Re: RIF-in-RDF: Requirement 4

On Mon, 2010-07-26 at 12:58 -0400, Sandro Hawke wrote: 
> On Mon, 2010-07-26 at 08:38 +0100, Dave Reynolds wrote:
> > On Sun, 2010-07-25 at 18:59 -0400, Sandro Hawke wrote: 
> > > On Sun, 2010-07-25 at 23:16 +0100, Dave Reynolds wrote:
> > > > Hi Sandro,
> > > > 
> > > > Thanks for the detailed description.
> > > > 
> > > > First, note that I very much agree about the value of RIF for vocabulary
> > > > translation - I seem to recall proposing & drafting the original
> > > > vocabulary translation example for the requirements document :)
> > > > 
> > > > Second, I agree that RIF can be used to transform RIF. Though that's a
> > > > less compelling case because the RIF syntax is so verbose. In practice I
> > > > would expect to translate RIF rules to/from a compact, normalized
> > > > abstract syntax form and perform transformations on that abstract syntax
> > > > - using RIF. 
> > > > 
> > > > Now, turning to your example ...
> > > > 
> > > > > Let's try (1) first, since it's more terse.  Our input looks like
> > > > > this:
> > > > > 
> > > > >       ...
> > > > >       <if>       <!-- or something else that can have an And in it -->
> > > > >          <my:Conjunction>
> > > > >              <my:conjunct>$1</my:conjunct>
> > > > >              <my:conjunct>$2</my:conjunct>
> > > > >              ...
> > > > >          </my:Conjunction>
> > > > >       </if>
> > > > >       ...
> > > > > 
> > > > > and we'll just "replace" the element names.
> > > > > 
> > > > > However, since we don't have a way to "replace" things in this
> > > > > "overlapping" style, we'll just add a second <if> property, and the
> > > > > serializer or consumer will discard this one, since it contains an
> > > > > element not allowed by the dialect syntax.   
> > > > > 
> > > > > So, the rule will add new triples, but leave the old ones intact.

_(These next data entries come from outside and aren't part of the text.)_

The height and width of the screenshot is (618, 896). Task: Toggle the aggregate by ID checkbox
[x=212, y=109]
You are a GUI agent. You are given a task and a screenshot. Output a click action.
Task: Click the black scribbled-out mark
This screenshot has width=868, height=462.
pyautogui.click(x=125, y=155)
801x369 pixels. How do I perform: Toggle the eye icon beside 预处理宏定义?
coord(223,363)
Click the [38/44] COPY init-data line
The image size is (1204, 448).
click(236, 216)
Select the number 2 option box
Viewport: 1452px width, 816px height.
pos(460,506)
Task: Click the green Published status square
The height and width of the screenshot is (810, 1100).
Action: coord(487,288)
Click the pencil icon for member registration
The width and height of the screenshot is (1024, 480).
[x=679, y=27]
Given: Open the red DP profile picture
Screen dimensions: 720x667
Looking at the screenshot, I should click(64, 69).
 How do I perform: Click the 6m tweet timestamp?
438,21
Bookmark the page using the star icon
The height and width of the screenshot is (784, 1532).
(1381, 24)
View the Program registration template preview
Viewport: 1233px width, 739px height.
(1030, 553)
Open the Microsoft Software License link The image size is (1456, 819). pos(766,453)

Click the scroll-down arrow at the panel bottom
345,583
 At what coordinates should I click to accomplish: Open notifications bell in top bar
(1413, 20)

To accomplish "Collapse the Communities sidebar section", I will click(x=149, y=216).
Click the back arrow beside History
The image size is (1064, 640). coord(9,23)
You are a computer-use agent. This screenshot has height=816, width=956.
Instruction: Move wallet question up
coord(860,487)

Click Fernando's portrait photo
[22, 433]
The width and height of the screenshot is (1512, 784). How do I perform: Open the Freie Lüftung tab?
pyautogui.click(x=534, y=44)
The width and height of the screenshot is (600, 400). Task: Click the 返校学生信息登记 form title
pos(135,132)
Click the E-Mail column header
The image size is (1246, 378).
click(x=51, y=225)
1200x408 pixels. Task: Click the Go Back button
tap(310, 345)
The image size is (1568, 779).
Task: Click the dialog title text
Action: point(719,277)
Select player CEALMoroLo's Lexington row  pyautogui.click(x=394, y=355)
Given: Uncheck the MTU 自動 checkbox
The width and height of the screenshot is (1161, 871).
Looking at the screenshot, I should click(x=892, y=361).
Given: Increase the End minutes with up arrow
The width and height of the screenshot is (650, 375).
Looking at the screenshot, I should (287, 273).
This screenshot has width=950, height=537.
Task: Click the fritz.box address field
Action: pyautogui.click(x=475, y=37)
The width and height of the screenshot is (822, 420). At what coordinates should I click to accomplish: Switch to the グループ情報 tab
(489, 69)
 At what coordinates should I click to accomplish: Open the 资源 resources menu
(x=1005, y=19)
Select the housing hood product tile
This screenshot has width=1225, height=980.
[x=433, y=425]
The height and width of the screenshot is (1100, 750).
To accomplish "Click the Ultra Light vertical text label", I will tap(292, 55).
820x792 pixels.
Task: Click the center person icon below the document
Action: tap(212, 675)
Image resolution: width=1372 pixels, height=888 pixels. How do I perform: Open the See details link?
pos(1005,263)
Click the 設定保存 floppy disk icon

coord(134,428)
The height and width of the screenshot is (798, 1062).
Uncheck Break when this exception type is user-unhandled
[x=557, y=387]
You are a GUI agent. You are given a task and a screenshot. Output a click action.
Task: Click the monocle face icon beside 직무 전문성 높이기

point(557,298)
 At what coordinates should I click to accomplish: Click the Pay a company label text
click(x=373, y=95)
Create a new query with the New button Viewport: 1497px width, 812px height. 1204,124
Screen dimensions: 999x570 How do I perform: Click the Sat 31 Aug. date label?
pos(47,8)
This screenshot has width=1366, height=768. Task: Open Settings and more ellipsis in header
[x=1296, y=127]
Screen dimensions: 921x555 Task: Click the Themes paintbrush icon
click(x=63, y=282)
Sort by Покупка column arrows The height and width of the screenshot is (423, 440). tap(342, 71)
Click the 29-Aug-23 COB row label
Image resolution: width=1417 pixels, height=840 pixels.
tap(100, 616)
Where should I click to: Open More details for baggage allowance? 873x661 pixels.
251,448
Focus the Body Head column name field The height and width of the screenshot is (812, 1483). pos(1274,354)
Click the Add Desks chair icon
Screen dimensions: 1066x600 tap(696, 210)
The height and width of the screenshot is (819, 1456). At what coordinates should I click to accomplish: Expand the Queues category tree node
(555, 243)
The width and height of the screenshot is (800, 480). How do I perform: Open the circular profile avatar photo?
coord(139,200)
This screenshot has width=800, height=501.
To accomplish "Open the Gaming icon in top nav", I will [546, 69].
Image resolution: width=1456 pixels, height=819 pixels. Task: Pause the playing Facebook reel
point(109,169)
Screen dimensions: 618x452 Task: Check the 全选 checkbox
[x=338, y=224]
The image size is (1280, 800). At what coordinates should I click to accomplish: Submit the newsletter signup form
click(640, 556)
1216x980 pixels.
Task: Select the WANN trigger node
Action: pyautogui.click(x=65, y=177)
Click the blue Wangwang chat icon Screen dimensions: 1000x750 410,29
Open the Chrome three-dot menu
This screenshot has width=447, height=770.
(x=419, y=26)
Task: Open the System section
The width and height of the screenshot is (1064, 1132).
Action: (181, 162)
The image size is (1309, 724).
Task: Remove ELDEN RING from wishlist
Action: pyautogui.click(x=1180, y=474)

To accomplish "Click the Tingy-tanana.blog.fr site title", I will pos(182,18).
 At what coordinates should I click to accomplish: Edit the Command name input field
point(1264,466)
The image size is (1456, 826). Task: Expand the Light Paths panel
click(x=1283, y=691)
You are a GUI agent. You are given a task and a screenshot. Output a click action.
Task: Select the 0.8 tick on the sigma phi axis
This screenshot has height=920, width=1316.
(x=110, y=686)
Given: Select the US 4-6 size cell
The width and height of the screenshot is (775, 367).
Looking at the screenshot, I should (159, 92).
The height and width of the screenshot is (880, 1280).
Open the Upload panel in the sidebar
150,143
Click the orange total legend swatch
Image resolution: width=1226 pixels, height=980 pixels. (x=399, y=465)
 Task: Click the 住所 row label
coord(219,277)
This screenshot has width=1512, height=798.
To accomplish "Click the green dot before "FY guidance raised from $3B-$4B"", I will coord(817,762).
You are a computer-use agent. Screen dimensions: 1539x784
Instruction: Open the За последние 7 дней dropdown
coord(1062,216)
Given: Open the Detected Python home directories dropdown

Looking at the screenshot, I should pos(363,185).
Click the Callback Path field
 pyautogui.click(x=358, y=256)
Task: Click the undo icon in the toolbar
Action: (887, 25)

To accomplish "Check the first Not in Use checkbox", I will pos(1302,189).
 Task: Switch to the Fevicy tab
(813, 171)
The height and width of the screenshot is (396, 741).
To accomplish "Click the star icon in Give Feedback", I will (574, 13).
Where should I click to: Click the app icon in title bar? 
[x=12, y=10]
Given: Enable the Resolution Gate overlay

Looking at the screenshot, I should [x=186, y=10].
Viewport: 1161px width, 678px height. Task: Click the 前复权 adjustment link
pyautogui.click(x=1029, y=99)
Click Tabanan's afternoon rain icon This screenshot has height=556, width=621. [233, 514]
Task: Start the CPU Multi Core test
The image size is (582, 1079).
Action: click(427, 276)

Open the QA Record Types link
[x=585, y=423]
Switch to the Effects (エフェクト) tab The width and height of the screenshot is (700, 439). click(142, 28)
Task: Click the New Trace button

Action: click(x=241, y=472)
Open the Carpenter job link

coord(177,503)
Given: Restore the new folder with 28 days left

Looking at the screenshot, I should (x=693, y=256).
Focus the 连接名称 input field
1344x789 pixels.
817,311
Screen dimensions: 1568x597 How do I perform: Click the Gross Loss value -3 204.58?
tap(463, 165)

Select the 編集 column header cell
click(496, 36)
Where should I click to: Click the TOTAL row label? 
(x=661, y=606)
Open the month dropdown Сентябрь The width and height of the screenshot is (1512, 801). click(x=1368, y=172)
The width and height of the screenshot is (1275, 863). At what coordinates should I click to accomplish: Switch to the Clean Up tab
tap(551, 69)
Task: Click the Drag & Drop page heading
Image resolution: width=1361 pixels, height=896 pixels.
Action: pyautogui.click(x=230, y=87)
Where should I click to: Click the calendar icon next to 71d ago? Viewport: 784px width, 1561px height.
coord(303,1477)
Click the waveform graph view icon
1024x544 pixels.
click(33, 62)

> > > > > The rule will leave us with this:
> > > > > 
> > > > > 
> > > > >       ...
> > > > >       <if>       <!-- or something else that can have an And in it -->
> > > > >          <my:Conjunction>
> > > > >              <my:conjunct>$1</my:conjunct>
> > > > >              <my:conjunct>$2</my:conjunct>
> > > > >              ...
> > > > >          </my:Conjunction>
> > > > >       </if>
> > > > >       <if>      <!-- the same property, whatever it was -->
> > > > >          <And>
> > > > >              <formula>$1</formula>
> > > > >              <formula>$2</formula>
> > > > >              ...
> > > > >          </And>
> > > > >       </if>
> > > > >       ...
> > > > > 
> > > > > Here's the rule:
> > > > > 
> > > > >  forall ?parent ?prop ?old ?conjunct ?new
> > > > >  if And( 
> > > > >    ?parent[?prop->?old]
> > > > >    my:Conjunction#?old[my:conjunct->?conjunct]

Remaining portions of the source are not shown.